Crazy! Right? ...sometimes I ask myself, "God why would you allow me to achieve so much in a lane where I would ultimately fail?"

One too many times I've skipped happily down paths only to turn around and crawl painfully back up. I can honestly say I used to have a certain type of resentment toward God for allowing certain situations to transpire so effortlessly within my life. However, I can't say each time was God's fault. Sometimes, I willingly made a wrong turn down a road I was told to steer clear of failing the direction God gave me. 

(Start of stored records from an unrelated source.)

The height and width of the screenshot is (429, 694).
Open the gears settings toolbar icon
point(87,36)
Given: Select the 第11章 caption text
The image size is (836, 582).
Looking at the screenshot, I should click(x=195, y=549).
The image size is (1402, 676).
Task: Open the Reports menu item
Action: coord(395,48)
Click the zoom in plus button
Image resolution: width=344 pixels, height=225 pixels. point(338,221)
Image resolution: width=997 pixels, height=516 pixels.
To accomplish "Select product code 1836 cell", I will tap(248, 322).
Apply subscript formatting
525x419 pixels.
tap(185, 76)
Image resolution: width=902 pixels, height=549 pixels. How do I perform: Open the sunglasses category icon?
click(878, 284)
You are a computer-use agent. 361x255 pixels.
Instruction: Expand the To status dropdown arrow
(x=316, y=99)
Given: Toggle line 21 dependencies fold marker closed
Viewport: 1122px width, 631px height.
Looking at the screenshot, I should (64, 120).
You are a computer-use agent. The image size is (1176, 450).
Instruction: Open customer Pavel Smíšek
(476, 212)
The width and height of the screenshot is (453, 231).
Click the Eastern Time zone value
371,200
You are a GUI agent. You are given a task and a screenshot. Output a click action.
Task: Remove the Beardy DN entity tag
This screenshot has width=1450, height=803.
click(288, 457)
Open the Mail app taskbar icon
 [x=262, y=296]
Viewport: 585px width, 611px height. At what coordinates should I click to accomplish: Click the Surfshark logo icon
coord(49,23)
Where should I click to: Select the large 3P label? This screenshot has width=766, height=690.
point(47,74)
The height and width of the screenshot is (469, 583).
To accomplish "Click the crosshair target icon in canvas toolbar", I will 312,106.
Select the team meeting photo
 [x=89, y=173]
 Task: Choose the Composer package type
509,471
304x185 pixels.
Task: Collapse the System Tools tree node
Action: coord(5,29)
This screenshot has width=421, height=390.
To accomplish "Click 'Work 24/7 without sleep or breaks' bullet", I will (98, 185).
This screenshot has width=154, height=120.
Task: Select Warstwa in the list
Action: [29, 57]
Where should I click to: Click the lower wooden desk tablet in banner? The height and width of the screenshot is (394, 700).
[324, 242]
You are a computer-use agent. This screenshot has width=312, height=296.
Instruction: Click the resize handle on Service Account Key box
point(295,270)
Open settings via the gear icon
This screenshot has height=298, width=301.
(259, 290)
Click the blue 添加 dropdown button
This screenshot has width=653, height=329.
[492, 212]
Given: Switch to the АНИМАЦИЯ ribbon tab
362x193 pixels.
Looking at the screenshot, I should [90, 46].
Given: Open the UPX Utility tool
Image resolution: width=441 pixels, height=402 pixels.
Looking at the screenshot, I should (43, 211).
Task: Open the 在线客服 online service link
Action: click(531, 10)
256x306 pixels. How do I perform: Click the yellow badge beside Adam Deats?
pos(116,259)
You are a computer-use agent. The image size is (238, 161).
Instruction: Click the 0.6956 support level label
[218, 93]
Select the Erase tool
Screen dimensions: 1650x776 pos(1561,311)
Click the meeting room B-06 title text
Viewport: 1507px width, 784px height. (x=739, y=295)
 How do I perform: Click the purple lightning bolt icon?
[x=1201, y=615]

With that being said, I find myself at a crossroads. I've been so quiet lately trying to listen intently to the instructions he is giving. I find myself questioning whether he is telling me to move or patiently waiting to see if I will be still. But I realized that often times I question what he tells me when I am uncomfortable with the instruction. I become apprehensive when I see difficulty or potential pain on the horizon.

It can be difficult to continue listening to God, especially when you don't like what he's saying. So tonight I asked God why...why on earth does he continually create situations and direct me into complicated paths.

God revealed that nothing is ever out of order! When he is telling you to do something, things will fall into place, ways will be made, his plans will manifest in the natural in a way that only the spiritual realm would understand. What he made me realize is that even those situations that he set up to hurt me, worked out for my good. Sometimes God has to break us apart, to deposit something within. Sometimes there's no other way to get to what's already inside us waiting to be activated. I realized that he will give me the perfect walking shoes, and tell me to walk into a storm, just because he wants me to understand and be comfortable with getting wet. All because wet is a part of the next level. That's how he works! His ways are higher!

I've learned not to get so caught up on the process, but to instead be clear on the purpose of whatever the Spirit leads me to do.